* **Objective**: Rewrite every row below with "avatar" changed to "profile picture" and everything else unchanged, leaving the pictures out.

* **Data lines**:
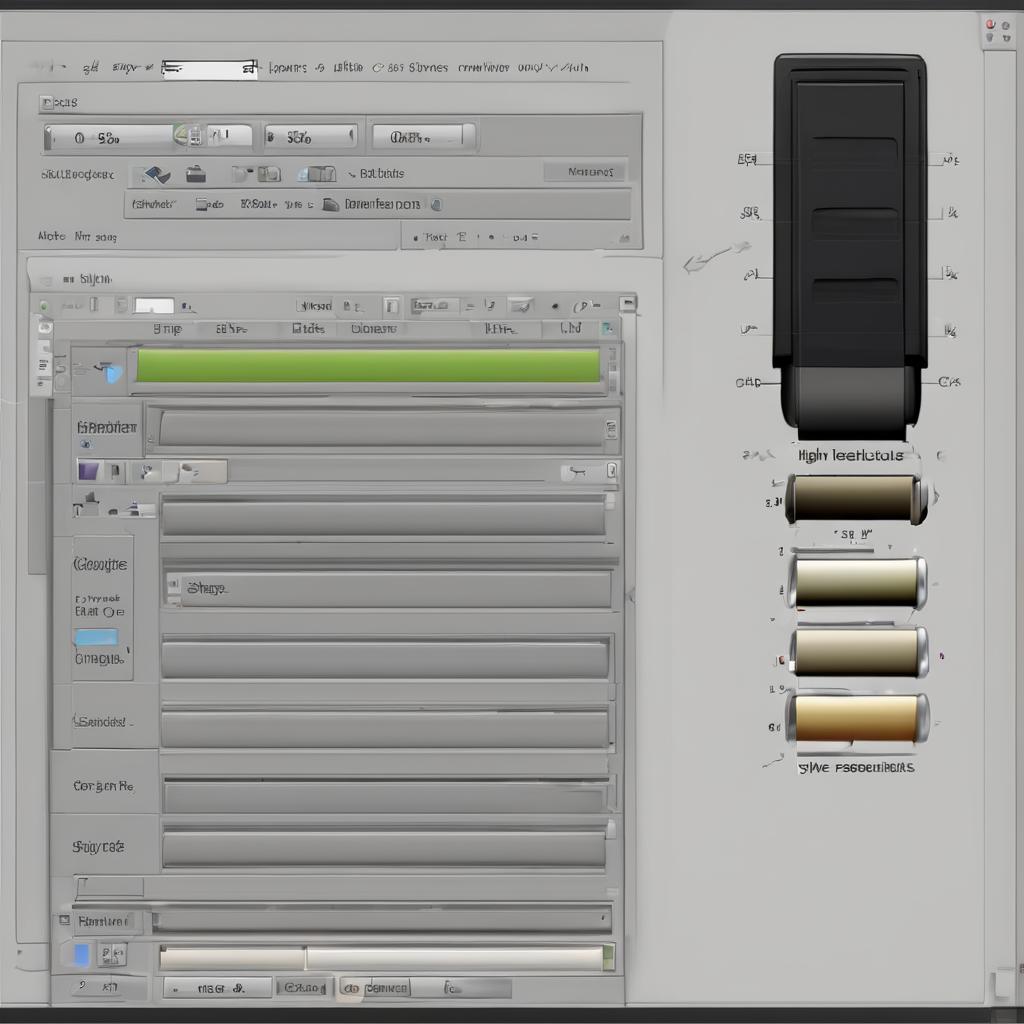The width and height of the screenshot is (1024, 1024).
Task: Select the gold cylinder swatch at the bottom
Action: [x=857, y=718]
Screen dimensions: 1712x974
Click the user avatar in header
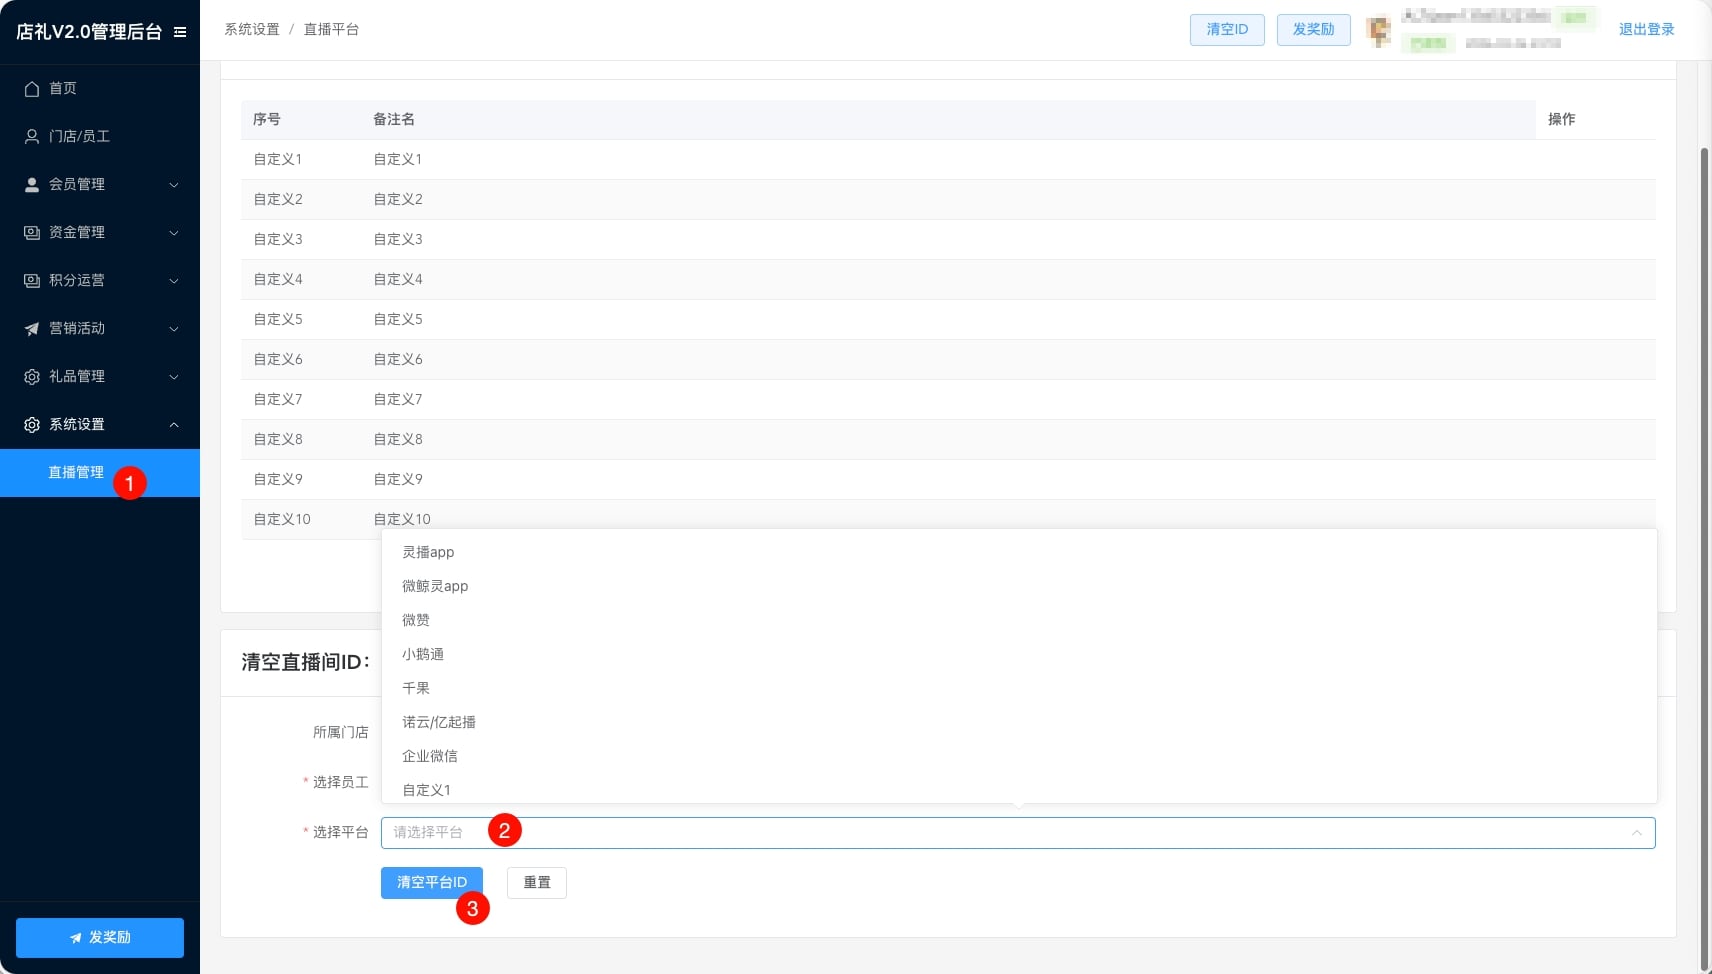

* **Worked answer**:
The width and height of the screenshot is (1024, 1024).
Task: Select the gold cylinder swatch at the bottom
Action: [x=857, y=718]
Screen dimensions: 1712x974
Click the user profile picture in header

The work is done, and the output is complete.